_What to work on_
Rewrite the lines from the one holding "You are a computer-use agent. The width" through the end of the material, inclusive, substituting "help icon" for "info icon" and leaving everything else unchanged.

* * *

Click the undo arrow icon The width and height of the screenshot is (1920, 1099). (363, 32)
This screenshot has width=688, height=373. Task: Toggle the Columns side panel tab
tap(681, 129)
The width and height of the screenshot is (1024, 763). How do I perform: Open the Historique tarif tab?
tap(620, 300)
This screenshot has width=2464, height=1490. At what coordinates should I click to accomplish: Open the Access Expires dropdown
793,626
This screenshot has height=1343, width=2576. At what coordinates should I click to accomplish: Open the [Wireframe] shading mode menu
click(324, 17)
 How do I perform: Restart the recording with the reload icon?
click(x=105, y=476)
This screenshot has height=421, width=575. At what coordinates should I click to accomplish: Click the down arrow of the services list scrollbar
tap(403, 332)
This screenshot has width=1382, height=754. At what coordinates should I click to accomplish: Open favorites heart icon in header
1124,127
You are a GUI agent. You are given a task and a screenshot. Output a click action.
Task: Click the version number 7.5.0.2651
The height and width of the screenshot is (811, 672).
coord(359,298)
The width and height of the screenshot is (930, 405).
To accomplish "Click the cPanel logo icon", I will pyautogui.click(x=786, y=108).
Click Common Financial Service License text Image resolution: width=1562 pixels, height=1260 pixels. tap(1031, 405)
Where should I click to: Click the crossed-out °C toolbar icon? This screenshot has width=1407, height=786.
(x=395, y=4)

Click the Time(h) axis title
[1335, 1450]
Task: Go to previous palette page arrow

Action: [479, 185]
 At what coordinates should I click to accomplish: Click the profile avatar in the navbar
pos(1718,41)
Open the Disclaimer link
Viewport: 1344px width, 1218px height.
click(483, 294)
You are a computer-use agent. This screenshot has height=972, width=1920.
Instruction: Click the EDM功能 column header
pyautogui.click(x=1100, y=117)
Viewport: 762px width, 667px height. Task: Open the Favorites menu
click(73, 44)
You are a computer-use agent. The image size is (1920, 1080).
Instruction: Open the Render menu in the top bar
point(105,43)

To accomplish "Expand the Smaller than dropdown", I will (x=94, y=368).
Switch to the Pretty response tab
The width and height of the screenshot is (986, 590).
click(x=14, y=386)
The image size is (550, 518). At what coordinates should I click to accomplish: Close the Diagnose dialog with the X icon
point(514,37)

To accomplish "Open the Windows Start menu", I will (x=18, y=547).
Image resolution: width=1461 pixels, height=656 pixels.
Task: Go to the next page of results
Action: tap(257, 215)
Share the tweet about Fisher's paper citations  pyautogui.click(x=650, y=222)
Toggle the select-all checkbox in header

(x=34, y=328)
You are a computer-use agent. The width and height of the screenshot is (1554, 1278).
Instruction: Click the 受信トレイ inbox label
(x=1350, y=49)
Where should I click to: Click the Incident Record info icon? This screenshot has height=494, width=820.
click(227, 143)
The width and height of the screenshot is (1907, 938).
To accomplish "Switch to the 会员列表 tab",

* * *

_Worked solution_
You are a computer-use agent. The width and height of the screenshot is (1554, 1278).
Instruction: Click the 受信トレイ inbox label
(x=1350, y=49)
Where should I click to: Click the Incident Record help icon? This screenshot has height=494, width=820.
click(227, 143)
The width and height of the screenshot is (1907, 938).
To accomplish "Switch to the 会员列表 tab",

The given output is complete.